Re: [HACKERS] Extended statistics is not working on Vars hidden under a RelabelType

2017-10-16 Thread Robert Haas
On Mon, Oct 16, 2017 at 2:36 AM, David Rowley
 wrote:
> I personally think it's great we're starting to see a useful feature
> materialise that can help with poor row estimates from the planner.
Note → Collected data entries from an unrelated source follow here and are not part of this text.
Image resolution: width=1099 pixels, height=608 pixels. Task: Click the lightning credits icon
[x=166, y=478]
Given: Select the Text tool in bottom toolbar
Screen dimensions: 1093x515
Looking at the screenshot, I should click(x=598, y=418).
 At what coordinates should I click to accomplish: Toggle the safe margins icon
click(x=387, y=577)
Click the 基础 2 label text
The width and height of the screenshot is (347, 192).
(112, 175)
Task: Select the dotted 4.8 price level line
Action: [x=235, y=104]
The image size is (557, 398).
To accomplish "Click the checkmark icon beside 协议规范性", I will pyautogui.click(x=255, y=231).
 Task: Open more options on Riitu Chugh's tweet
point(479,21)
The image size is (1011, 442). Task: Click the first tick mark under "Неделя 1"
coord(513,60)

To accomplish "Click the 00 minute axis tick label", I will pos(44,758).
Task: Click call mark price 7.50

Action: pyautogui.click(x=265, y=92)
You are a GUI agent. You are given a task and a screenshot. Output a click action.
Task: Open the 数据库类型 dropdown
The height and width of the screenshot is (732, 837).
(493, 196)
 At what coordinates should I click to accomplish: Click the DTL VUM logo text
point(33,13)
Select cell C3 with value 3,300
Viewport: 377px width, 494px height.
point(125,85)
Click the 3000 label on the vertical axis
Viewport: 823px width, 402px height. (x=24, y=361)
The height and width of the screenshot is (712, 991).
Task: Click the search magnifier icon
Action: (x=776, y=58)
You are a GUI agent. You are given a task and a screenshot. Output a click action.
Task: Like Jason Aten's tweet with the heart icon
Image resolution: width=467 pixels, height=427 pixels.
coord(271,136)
I agree.  My original post to this thread was more of a throw-away
comment than anything, and I'm not attacking the feature.  I didn't
think it was a very clear example and, TBH, I still don't.  But I
don't want to blow that up into a big debate on the virtues of this
feature, which I never intended to question, or on the correctness of
the patch, which I also did not intend to question.

-- 
Robert Haas
EnterpriseDB: http://www.enterprisedb.com
The Enterprise PostgreSQL Company


-- 
Sent via pgsql-hackers mailing list (pgsql-hackers@postgresql.org)
To make changes to your subscription:
http://www.postgresql.org/mailpref/pgsql-hackers


Re: [HACKERS] Extended statistics is not working on Vars hidden under a RelabelType

2017-10-16 Thread David Rowley
On 15 October 2017 at 06:49, Robert Haas  wrote:
> On Fri, Oct 13, 2017 at 4:49 PM, David Rowley
>  wrote:
>> tps = 8282.481310 (including connections establishing)
>> tps = 8282.750821 (excluding connections establishing)
>
> vs.
>
>> tps = 8520.822410 (including connections establishing)
>> tps = 8521.132784 (excluding connections establishing)
>>
>> With the patch we are making use of the extended statistics, which we
>> do expect to be more work for the planner. Although, we didn't add
>> extended statistics to speed up the planner.
>
> Sure, I understand.  That's actually a pretty substantial regression -
> I guess that means that it's pretty important to avoid creating
> extended statistics that are not needed, at least for short-running
> queries.

To be honest, I ran that on a VM on my laptop. I was getting quite a
bit of noise. I just posted that to show that the 12x slowdown didn't
exist. I don't know what the actual slowdown is. I just know extended
stats are not free and that nobody expected that they ever would be.
The good news is that they're off by default and if the bad ever
outweighs the good then the fix for that starts with "DROP STATISTICS"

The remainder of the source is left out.